● Source
While I didn’t think that the Irish drank Guinness ALL of the time, it never occurred to me that it wouldn’t be what the Irish drank MOST of the time. It didn’t take us too long to notice that Guinness was not the only drink that people were drinking. With due apologies to the Coors-loving Texan we met in Gort, Ireland, we were horrified that American beer-flavored water was often featured on tap. With some many delicious Irish beers, we weren’t sure why the Irish felt the need to stray. Everywhere you went, Budweiser had big ads about its ice cold beer chilled below zero. If the best thing you can say about your beer is that it needs to be below freezing to make it taste okay, pardon me if I don’t rush to the bar to try some. Strangely, we noticed the ads for Harp featuring the ice chilled temperature as its selling point. I tried a Harp and was disappointed. I’m not sure if it tastes better at home in relation to other options, or if the beer is formulated differently, or if it has been a long time since I had a Harp, but it was not great. Besides Guinness, Smithwick’s is featured on almost every tap. Our friend Matt is fond of Kilkenny, and we saw that from time to time. But what people were drinking most frequently was Carlsburg, a mild Danish lager, or, gasp, Budweiser.
We decided to get to the bottom of the Irish beer drinking habits by quizzing the bartender at the gastropub in Dublin. Dave, the bartender, told us that Guinness is no longer the most popular beer in Ireland, and that young people don’t drink Guinness. He said that the only people who drink Guinness in Ireland are the older people and the tourists. He said no one drinks Harp or Kilkenny, and that most people drink Carlsburg or some other lager. According to Dave, Guinness is developing a lighter lager to try to recapture some of the market. He said that Ireland used to have lots of microbrews, but the Queen got rid of most of them. Now, the microbrews are trying to make a comeback.
I know. It was a shock to me, too. I mean, we are talking about a country where every – and I mean EVERY – pub has a Guinness sign out front. A city that has a bridge devoted to Guinness. Now, we decided to take Dave’s insight as a grain of salt. This is coming from one person, who happens to be a bartender in a bar featuring microbrews. On top of that, we weren’t sure whether to trust Dave or not.
We were staying in the rowdy Temple Bar section. While it was filled with pubs, most of the people frequenting them were either tourists or college students. So we asked for recommendations for a place where he and other locals would go out. Dave directed us to several bars on a street far away from the touristy center. The first bar was packed to the gills with very, very drunk college students. It was loud and obnoxious and reminiscent of the bars in the Temple Bar, except substitute annoying American music like Kid Rock for traditional Irish bands catering to tourists. We stayed for one beer, but left after a guy started throwing up at the table beside us.

● Given exercise
In the Irish beer text, which people does the Dublin bartender say are the only ones who drink Guinness in Ireland? Rely only on the Irish beer text.

● Supplied data
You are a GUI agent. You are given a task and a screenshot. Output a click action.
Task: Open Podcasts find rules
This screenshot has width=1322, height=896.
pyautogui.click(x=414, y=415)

● Problem solution
The older people and the tourists.